▶ _Information supplied_
* * *
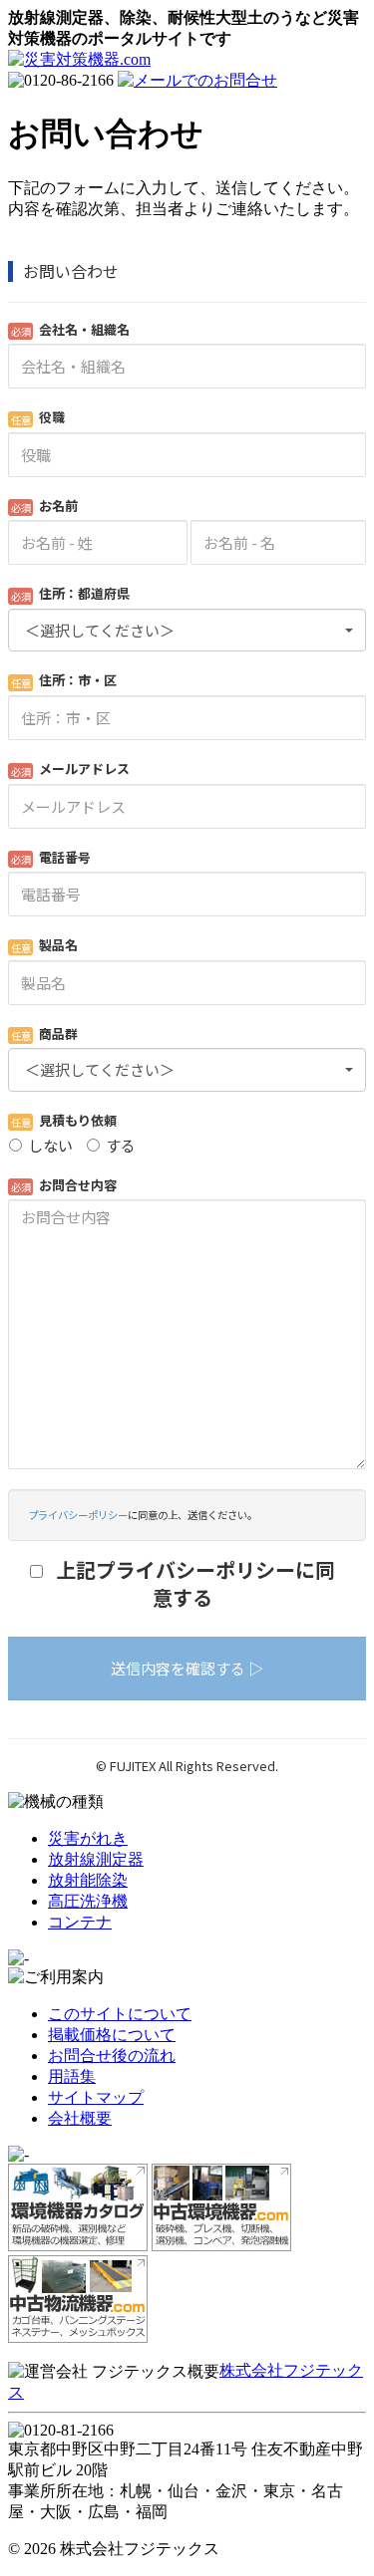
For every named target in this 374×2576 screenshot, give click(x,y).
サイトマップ (96, 2097)
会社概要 (80, 2118)
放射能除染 (88, 1880)
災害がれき (88, 1838)
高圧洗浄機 (88, 1901)
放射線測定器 (96, 1859)
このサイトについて (119, 2013)
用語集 (72, 2076)
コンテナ (80, 1922)
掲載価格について (112, 2034)
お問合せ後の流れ (112, 2055)
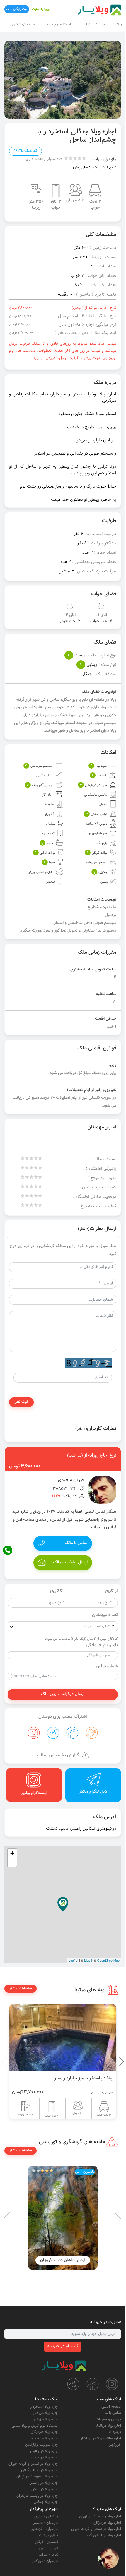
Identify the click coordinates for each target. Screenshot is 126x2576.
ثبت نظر (21, 1402)
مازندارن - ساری (46, 2517)
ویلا (119, 25)
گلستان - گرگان (46, 2542)
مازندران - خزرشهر (44, 2529)
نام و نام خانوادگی (102, 1645)
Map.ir (88, 1960)
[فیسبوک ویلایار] (92, 2384)
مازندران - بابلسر (45, 2523)
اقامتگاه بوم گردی (58, 25)
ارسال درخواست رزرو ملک (62, 1694)
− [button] (12, 1862)
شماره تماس (107, 1666)
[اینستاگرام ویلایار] (112, 2384)
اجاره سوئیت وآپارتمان (41, 2445)
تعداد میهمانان (105, 1615)
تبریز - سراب (48, 2555)
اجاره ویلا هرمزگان (44, 2432)
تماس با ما (113, 2413)
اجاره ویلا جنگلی (45, 2502)
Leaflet (73, 1960)
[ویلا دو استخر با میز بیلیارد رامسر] (62, 2037)
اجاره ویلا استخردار (44, 2407)
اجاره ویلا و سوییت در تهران (37, 2476)
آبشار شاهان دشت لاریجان (62, 2260)
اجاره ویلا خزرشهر (45, 2419)
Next (6, 2061)
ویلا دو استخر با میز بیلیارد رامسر (83, 2078)
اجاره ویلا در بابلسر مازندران (37, 2496)
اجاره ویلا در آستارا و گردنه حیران (33, 2464)
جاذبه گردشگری (23, 25)
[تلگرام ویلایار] (73, 2384)
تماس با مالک (76, 1543)
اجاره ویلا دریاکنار (108, 2426)
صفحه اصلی (111, 2407)
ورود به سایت (41, 9)
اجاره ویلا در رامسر (44, 2483)
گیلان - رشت (48, 2536)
* * *
▶ _Action item_
From the first line to the last, return the material above exactly, apart from the pictures.

▶ _Exercise output_
For every named target in this 374×2576 screenshot, give click(x,y).
サイトマップ (96, 2097)
会社概要 (80, 2118)
放射能除染 (88, 1880)
災害がれき (88, 1838)
高圧洗浄機 (88, 1901)
放射線測定器 (96, 1859)
このサイトについて (119, 2013)
用語集 (72, 2076)
コンテナ (80, 1922)
掲載価格について (112, 2034)
お問合せ後の流れ (112, 2055)
Identify the click coordinates for each target. Screenshot is 126x2576.
ثبت نظر (21, 1402)
مازندارن - ساری (46, 2517)
ویلا (119, 25)
گلستان - گرگان (46, 2542)
مازندران - خزرشهر (44, 2529)
نام و نام خانوادگی (102, 1645)
Map.ir (88, 1960)
[فیسبوک ویلایار] (92, 2384)
مازندران - بابلسر (45, 2523)
اقامتگاه بوم گردی (58, 25)
ارسال درخواست رزرو ملک (62, 1694)
− [button] (12, 1862)
شماره تماس (107, 1666)
[اینستاگرام ویلایار] (112, 2384)
اجاره سوئیت وآپارتمان (41, 2445)
تعداد میهمانان (105, 1615)
تبریز - سراب (48, 2555)
اجاره ویلا هرمزگان (44, 2432)
تماس با ما (113, 2413)
اجاره ویلا جنگلی (45, 2502)
Leaflet (73, 1960)
[ویلا دو استخر با میز بیلیارد رامسر] (62, 2037)
اجاره ویلا استخردار (44, 2407)
اجاره ویلا و سوییت در تهران (37, 2476)
آبشار شاهان دشت لاریجان (62, 2260)
اجاره ویلا خزرشهر (45, 2419)
Next (6, 2061)
ویلا دو استخر با میز بیلیارد رامسر (83, 2078)
اجاره ویلا در بابلسر مازندران (37, 2496)
اجاره ویلا در آستارا و گردنه حیران (33, 2464)
جاذبه گردشگری (23, 25)
[تلگرام ویلایار] (73, 2384)
تماس با مالک (76, 1543)
اجاره ویلا دریاکنار (108, 2426)
صفحه اصلی (111, 2407)
ورود به سایت (41, 9)
اجاره ویلا در رامسر (44, 2483)
گیلان - رشت (48, 2536)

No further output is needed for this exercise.